There isn't much toilet paper left.

I live in a house with two women. This must affect our toilet paper usage. Though I feel it would be unfair to charge them extra.
I was falling asleep, reading a book. I thought maybe it was a gas leak in the place where I live. I stayed in my chair, my head nodding, vaguely wondering whether this was the beginning of a beautiful death.
I woke up a while later and went outside. Today was a day for things to blow in to my eye and make them stream. People think I'm crying as I walk past them. The inevitability of the awkward moment haunts me.
I'm sweating as I write this, exhausted and bored. Logic leaves you nothing, and living leaves you dead.
I was writing yesterday's post and found this recording. I could never use it, but it is beautiful. I watched her practising while the rest of the orchestra chatted and drank instant coffee.

I walked around Mile End today. I was hungover and full of confusion and sadness. I walked around trying to take field recordings, but everywhere sounded the same. Mile End sounds like anywhere; traffic, people, machinery.

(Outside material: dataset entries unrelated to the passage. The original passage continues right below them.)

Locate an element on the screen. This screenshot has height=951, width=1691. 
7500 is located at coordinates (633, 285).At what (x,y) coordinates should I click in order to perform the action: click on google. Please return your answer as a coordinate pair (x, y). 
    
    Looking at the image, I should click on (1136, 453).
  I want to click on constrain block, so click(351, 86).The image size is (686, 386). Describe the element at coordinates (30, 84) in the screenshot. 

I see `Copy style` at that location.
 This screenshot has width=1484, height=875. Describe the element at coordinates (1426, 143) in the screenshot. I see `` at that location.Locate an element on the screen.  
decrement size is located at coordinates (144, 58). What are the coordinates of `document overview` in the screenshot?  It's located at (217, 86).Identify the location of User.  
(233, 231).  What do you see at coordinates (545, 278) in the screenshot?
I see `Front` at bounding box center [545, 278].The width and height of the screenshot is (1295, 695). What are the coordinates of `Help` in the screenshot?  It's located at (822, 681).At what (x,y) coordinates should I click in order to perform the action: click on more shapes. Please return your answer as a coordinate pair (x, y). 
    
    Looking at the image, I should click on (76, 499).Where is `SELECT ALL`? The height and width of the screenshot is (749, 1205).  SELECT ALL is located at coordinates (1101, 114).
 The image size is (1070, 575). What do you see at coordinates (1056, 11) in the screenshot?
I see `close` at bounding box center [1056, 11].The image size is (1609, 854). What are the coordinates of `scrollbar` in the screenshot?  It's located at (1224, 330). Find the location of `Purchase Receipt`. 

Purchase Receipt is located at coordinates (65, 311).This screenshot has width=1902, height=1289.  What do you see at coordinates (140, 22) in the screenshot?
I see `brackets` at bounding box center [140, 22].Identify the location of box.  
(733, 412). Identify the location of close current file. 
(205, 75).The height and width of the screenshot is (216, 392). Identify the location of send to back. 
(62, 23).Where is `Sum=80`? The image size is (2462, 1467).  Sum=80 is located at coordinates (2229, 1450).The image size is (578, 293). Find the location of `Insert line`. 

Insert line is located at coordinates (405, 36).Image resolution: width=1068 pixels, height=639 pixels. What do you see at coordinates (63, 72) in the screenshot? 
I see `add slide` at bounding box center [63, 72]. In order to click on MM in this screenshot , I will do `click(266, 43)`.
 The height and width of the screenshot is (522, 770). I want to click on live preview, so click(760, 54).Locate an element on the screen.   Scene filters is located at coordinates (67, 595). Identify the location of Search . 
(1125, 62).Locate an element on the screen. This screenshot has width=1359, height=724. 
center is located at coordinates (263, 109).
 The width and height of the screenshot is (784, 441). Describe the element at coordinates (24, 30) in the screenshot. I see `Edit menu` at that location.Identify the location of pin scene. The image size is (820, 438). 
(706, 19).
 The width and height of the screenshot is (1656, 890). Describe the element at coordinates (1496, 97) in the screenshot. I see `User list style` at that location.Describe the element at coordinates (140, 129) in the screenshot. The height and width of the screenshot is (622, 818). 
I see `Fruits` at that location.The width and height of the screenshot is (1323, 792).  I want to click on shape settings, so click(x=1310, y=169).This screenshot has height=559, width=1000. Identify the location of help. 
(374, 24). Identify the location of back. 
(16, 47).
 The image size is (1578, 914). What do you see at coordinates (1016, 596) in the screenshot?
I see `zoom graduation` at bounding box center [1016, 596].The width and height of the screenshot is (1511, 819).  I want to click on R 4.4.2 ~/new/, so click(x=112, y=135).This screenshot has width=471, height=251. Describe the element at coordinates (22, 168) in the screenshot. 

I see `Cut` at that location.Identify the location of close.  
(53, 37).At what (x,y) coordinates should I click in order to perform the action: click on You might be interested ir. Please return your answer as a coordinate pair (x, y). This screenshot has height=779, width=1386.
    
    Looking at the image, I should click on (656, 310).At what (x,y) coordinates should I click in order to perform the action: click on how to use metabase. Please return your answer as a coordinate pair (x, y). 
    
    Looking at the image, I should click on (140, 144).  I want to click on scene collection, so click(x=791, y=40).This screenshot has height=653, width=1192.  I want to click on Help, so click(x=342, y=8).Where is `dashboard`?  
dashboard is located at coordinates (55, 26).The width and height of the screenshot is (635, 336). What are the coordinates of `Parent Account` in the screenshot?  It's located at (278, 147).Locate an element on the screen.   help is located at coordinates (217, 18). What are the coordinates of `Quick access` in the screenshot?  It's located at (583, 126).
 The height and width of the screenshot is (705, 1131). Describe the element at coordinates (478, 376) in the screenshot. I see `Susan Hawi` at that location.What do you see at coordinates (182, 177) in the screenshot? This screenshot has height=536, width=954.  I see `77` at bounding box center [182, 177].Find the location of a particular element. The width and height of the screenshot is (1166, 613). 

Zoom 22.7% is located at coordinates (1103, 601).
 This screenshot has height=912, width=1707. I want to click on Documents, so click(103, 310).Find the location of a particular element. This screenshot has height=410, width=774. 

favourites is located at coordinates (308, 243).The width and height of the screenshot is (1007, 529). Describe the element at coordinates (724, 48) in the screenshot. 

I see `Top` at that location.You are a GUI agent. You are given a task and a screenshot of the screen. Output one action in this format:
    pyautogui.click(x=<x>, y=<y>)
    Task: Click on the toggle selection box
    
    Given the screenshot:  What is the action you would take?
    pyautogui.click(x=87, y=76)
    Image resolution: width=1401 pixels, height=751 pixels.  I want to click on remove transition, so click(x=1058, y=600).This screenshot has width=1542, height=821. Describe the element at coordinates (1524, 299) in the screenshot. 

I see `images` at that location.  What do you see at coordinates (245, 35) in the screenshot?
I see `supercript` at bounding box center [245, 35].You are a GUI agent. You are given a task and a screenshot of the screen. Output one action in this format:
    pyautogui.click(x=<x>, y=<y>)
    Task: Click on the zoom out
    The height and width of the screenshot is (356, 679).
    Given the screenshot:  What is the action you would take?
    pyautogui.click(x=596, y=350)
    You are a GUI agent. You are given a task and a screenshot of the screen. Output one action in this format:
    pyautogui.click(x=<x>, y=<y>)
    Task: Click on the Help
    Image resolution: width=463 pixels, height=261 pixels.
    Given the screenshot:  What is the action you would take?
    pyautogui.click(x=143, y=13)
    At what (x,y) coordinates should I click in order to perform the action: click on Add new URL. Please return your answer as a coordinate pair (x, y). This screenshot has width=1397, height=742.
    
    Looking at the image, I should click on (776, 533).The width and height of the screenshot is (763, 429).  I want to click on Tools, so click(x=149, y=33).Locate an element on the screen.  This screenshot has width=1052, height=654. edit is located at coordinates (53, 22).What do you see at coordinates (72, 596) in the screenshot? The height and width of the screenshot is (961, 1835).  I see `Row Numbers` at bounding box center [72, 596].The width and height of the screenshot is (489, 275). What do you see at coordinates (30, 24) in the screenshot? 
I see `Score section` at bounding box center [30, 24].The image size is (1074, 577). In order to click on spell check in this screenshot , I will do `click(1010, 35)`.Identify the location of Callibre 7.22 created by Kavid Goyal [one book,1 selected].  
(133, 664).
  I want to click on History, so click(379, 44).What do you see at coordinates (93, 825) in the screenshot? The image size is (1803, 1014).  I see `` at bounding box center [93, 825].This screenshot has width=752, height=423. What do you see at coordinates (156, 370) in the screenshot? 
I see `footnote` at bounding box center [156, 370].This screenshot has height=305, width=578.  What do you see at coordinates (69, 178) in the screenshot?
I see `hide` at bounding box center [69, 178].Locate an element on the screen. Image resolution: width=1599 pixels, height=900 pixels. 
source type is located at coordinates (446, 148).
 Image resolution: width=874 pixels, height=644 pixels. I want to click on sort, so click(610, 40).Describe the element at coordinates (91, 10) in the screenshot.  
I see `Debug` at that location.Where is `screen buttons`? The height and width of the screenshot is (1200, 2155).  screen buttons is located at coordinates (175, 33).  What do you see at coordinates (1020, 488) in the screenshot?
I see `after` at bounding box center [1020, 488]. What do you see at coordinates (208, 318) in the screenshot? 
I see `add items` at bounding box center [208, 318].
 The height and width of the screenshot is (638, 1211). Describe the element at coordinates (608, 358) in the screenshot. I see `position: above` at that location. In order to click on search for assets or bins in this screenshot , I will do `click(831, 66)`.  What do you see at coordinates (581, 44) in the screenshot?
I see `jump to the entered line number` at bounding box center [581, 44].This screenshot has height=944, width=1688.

I saw these... I don't even know what they would be called. Park rangers I suppose. Park rangers with leaf blowers. But the park is so small. Maybe they  do Victoria Park and some of the small patches of grass that seem to litter the east end.

I recorded them and took these photos. I wanted what I perceived they had. I could see one of them blowing water away in shaking waves. It looked satisfying. Taking pictures and recording sound wasn't satisfying. It was stupid and meaningless. They weren't meaningless. They could see their leaf blowers moving things. Leaves. And water. They looked up at me and I tried not to flinch, and I thought how whole and complete they were, and in turn, how weightless and lacking I was.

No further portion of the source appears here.